Pornhub is removing millions of user-uploaded videos. This action comes after a New York Times column accused the website of hosting sexual videos of underage and nonconsenting women. In response to the Times’ article, Visa and Mastercard cut ties with Pornhub, making it impossible for Pornhub to process payments other than through cryptocurrencies. 

This isn’t a debate over whether Pornhub is predatory. This is a question about what level of censorship power we want to give to payment processors. 

Sexual exploitation is a scourge on society that needs resources, education, victim support, and, when necessary, prosecution by responsible authorities to address. Visa and Mastercard are the wrong entities for addressing these problems. Visa and Mastercard do not have the skills, expertise, or position to determine complex issues of digital speech. Nuanced challenges to what content should exist online, and whether moderation policies will inadvertently punish otherwise marginalized voices, are issues that legal experts, human rights experts, lawmakers, and courts in the United States and abroad have been deeply considering for years. The truth is, navigating speech policies in a way that won’t shut down huge swaths of legitimate and worthy speech is hard. And it’s wrong that Visa and Mastercard have the power to—however clumsily—police speech online.

More importantly, as a society, we haven’t given Visa and Mastercard the authority to decide online speech cases. Those companies haven’t been elected or chosen by any electorate in any country. They are here enforcing speech rules that we haven’t adopted in the United Statesand, frankly, which would likely violate the U.S. Constitution if they were adopted. And sadly this is not the first time these companies’ decisions have jeopardized speech online.

Visa and Mastercard, acting together, are currently a chokepoint for online payments. This means that every arbitrary policy of these two companies can translate into rules that all websites who want to process payments must follow. Until and unless we create a diverse and robust market of online payment services not reliant on Visa and Mastercard, we have to deal with the fact that these two companies can dictate what you can read onlineor, in this case, what porn you’re allowed to watch. 

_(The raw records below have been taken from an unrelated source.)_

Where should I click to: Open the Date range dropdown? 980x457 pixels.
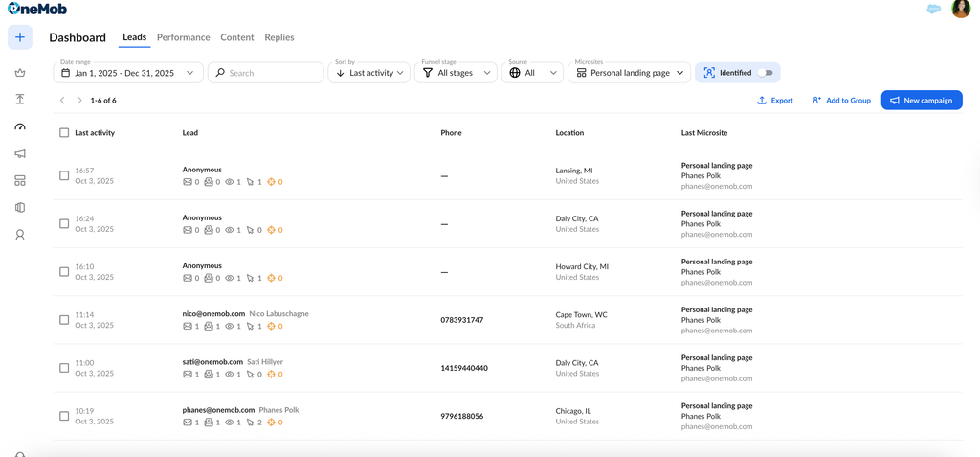pyautogui.click(x=128, y=73)
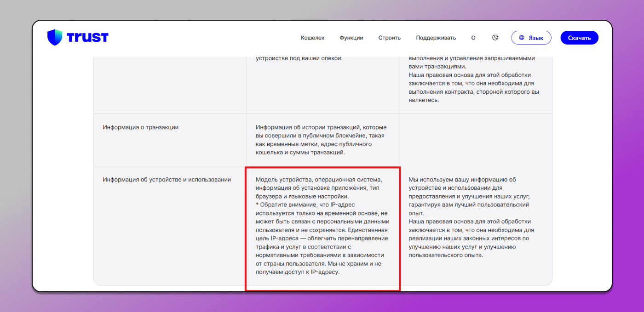Image resolution: width=644 pixels, height=312 pixels.
Task: Open the Язык language selector
Action: coord(531,38)
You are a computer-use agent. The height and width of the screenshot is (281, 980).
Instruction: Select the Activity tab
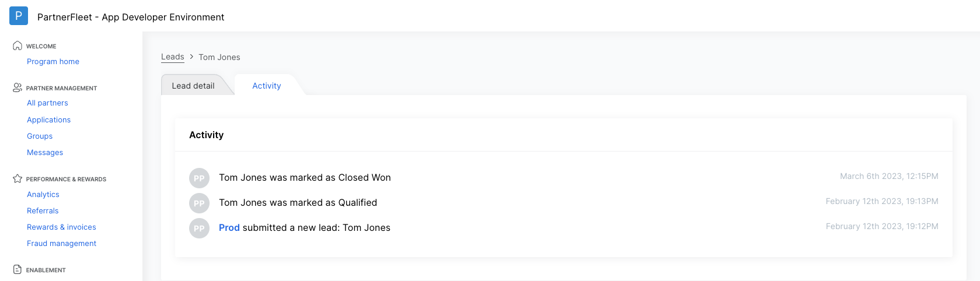267,86
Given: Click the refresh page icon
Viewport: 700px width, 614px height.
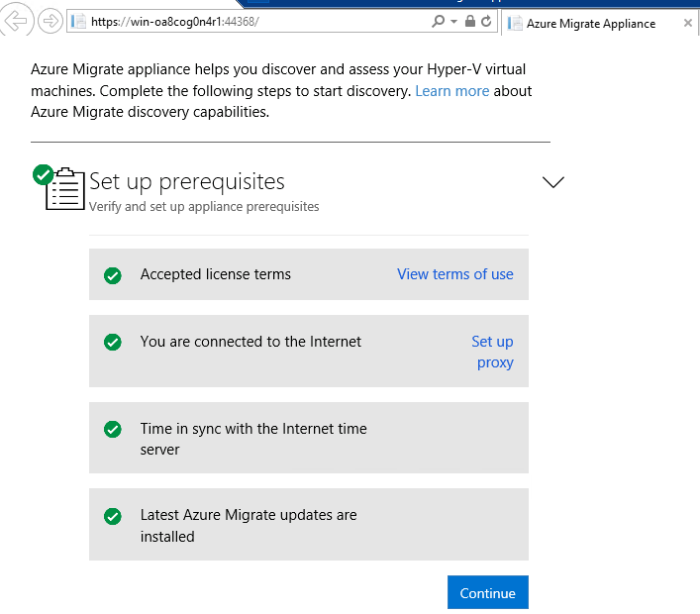Looking at the screenshot, I should click(x=486, y=21).
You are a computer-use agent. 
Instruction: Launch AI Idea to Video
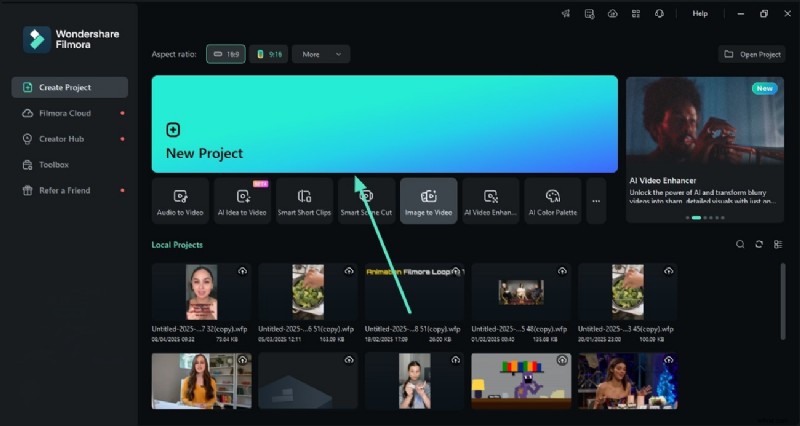tap(242, 201)
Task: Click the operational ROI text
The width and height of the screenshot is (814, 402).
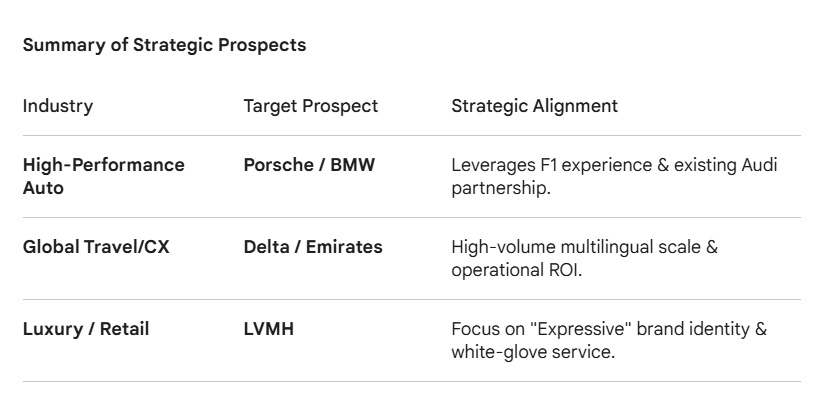Action: tap(517, 270)
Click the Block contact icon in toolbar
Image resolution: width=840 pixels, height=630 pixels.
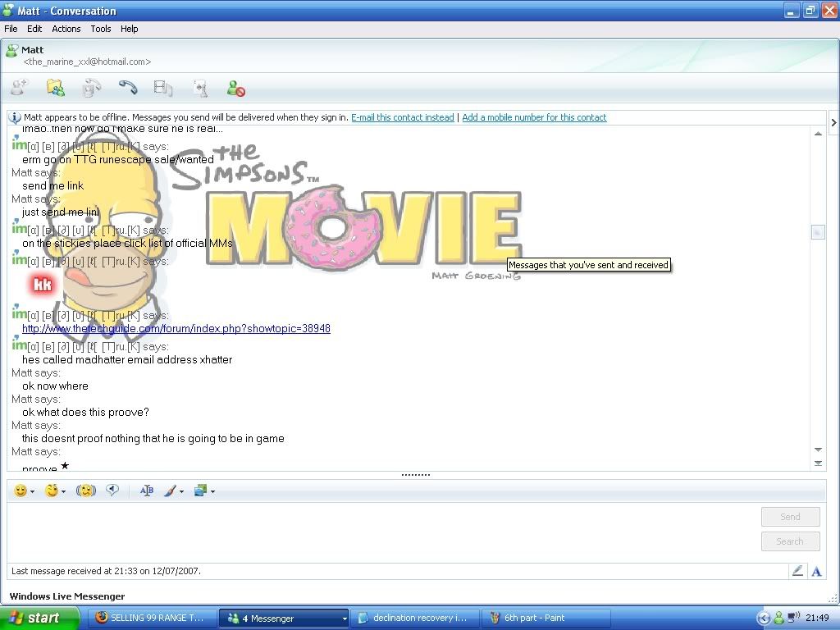236,88
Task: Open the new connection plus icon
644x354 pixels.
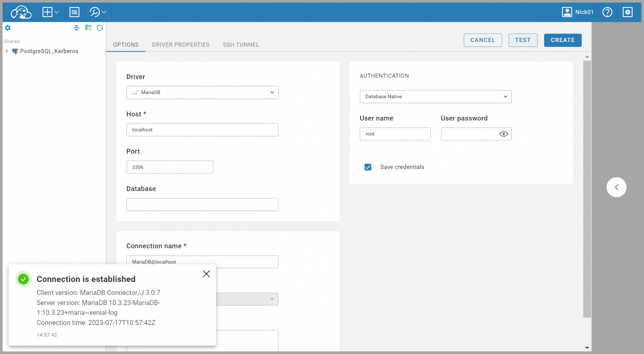Action: pos(47,12)
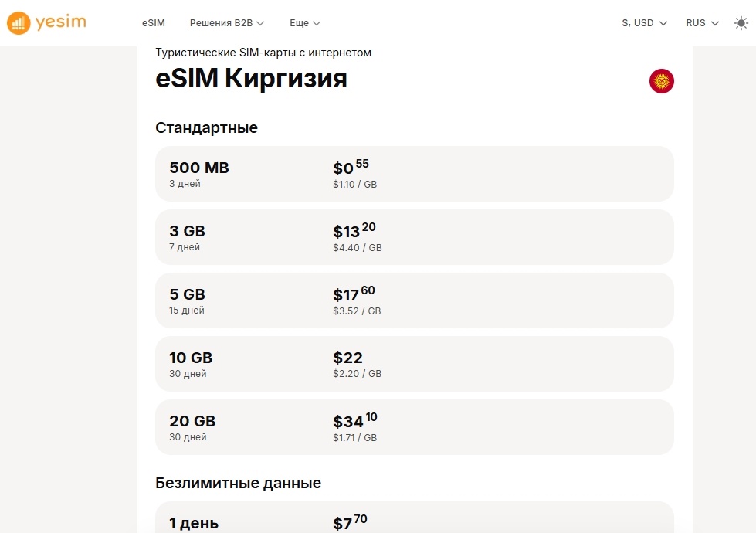Open the USD currency selector
Viewport: 756px width, 533px height.
(x=643, y=23)
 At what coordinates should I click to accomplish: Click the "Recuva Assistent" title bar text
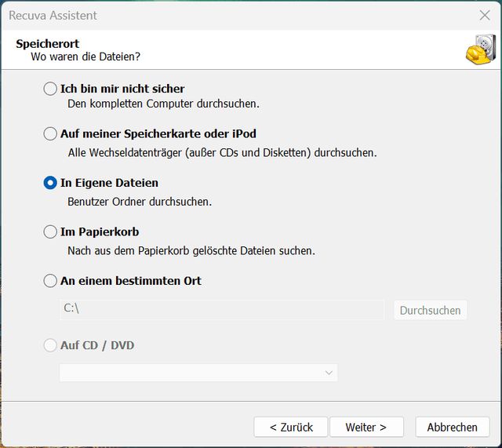click(53, 15)
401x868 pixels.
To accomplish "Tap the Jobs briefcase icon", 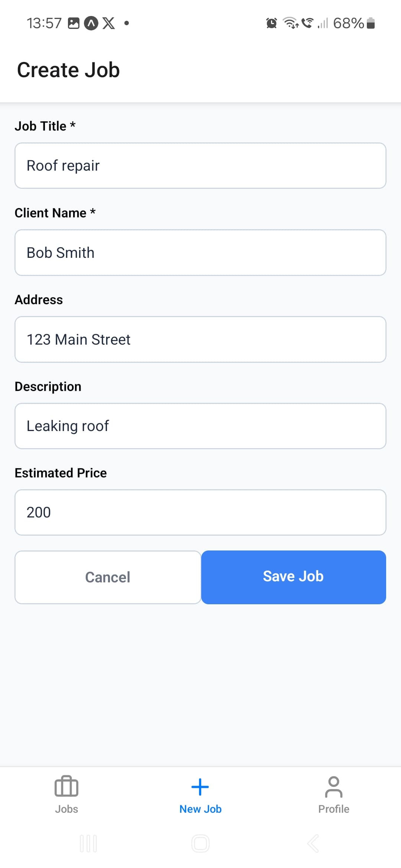I will pyautogui.click(x=66, y=786).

This isn’t a debate over whether Pornhub is predatory. This is a question about what level of censorship power we want to give to payment processors. Ironically, until now some of the most powerful critics of Pornhub’s policies have been the sex workers who also struggle daily with the credit card companies’ rejection of their sites. These companies’ power may be seen as a way to keep Pornhub to account today: but every other day, they are used to remove the financial freedom of independent sex workers, Pornhub’s competitors and potential alternatives to their near-monopoly power.

It’s a well-worn idea that pornography is one of the first reasons for the adoption of many new technologies. It’s also the domain where censors in the West often choose to flex their powers. Censorship, financial or not, of sex sites gets little push-back, and a great deal of public praise. It justifies the continuing concentration of free speech chokepoints—chokepoints that have always been used against LGBTQ speech, and women’s and minority rights—whenever a moral crusade needs an undemocratic hand. Any website or individual can find itself running afoul of Visa and Mastercard’s moral sensibilities and shut off from receiving online payments. We saw it with WikiLeaks. We saw it with the kink social network Fetlife. We saw it with the independent book publisher Smashwords. And we’ve seen it with countless sex workers.

Those praising Mastercard and Visa’s actions now should recognize that these censorship powers are more often used against those without power. That should scare all of us. We hope those praising the actions against Pornhub will work together to reduce these payment processors’ power over online life, rather than give justifications as to why they should keep it.